Your goal: Give back each line of the material that contains the word "Machinery".
(Given records)
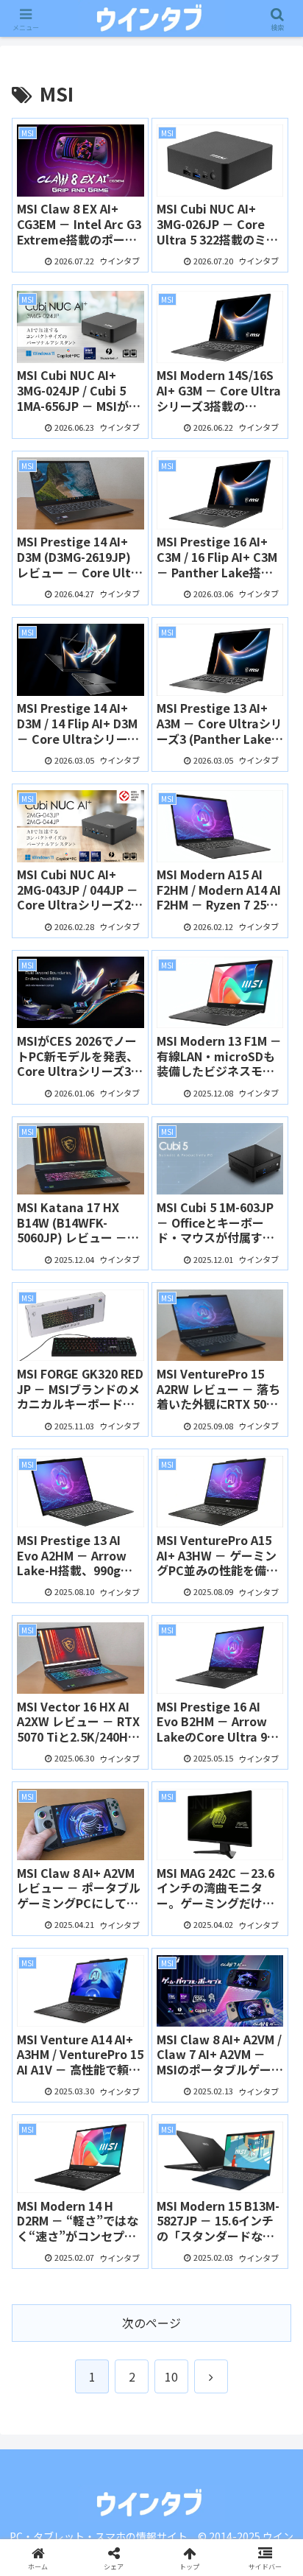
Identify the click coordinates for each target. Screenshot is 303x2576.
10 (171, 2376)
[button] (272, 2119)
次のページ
(End Given records)
(Given records)
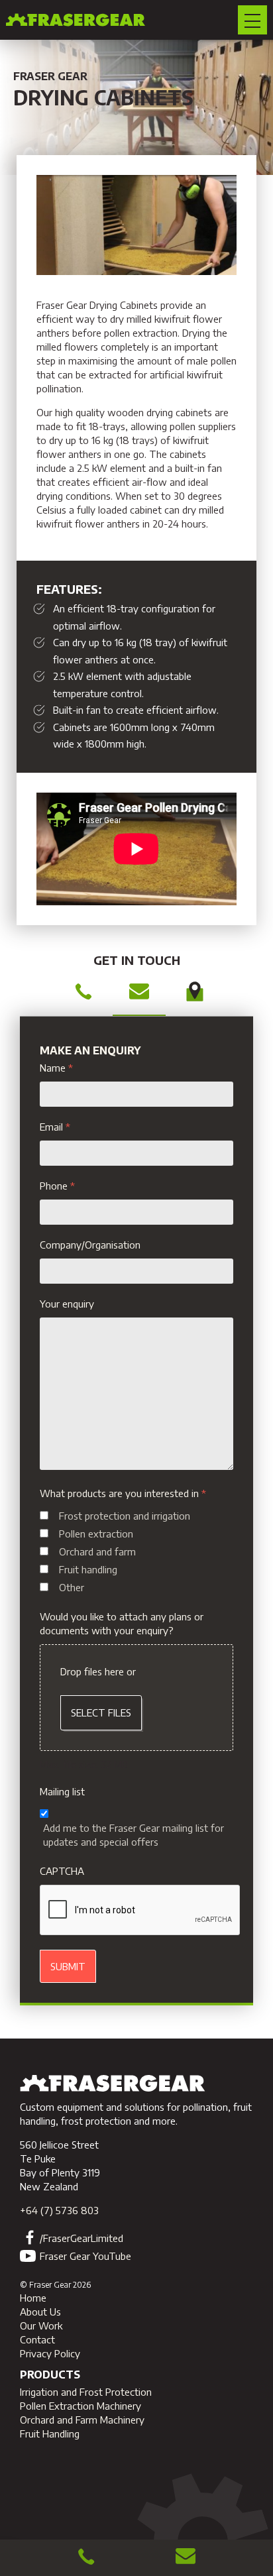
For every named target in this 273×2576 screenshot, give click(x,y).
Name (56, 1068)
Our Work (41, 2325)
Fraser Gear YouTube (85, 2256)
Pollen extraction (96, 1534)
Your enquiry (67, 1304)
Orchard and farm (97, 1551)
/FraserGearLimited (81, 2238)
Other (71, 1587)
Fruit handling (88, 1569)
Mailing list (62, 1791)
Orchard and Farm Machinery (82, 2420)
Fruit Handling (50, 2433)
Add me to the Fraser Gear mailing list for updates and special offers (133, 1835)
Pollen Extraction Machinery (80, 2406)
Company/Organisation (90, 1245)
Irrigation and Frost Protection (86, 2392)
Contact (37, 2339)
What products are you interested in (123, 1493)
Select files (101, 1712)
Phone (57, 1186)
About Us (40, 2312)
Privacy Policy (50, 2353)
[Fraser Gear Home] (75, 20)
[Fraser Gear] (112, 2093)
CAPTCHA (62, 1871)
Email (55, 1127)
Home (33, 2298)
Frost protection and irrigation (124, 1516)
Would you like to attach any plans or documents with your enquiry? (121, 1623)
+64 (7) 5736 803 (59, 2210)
(End Given records)
Exercise answer:
Orchard and Farm Machinery (82, 2420)
Pollen Extraction Machinery (80, 2406)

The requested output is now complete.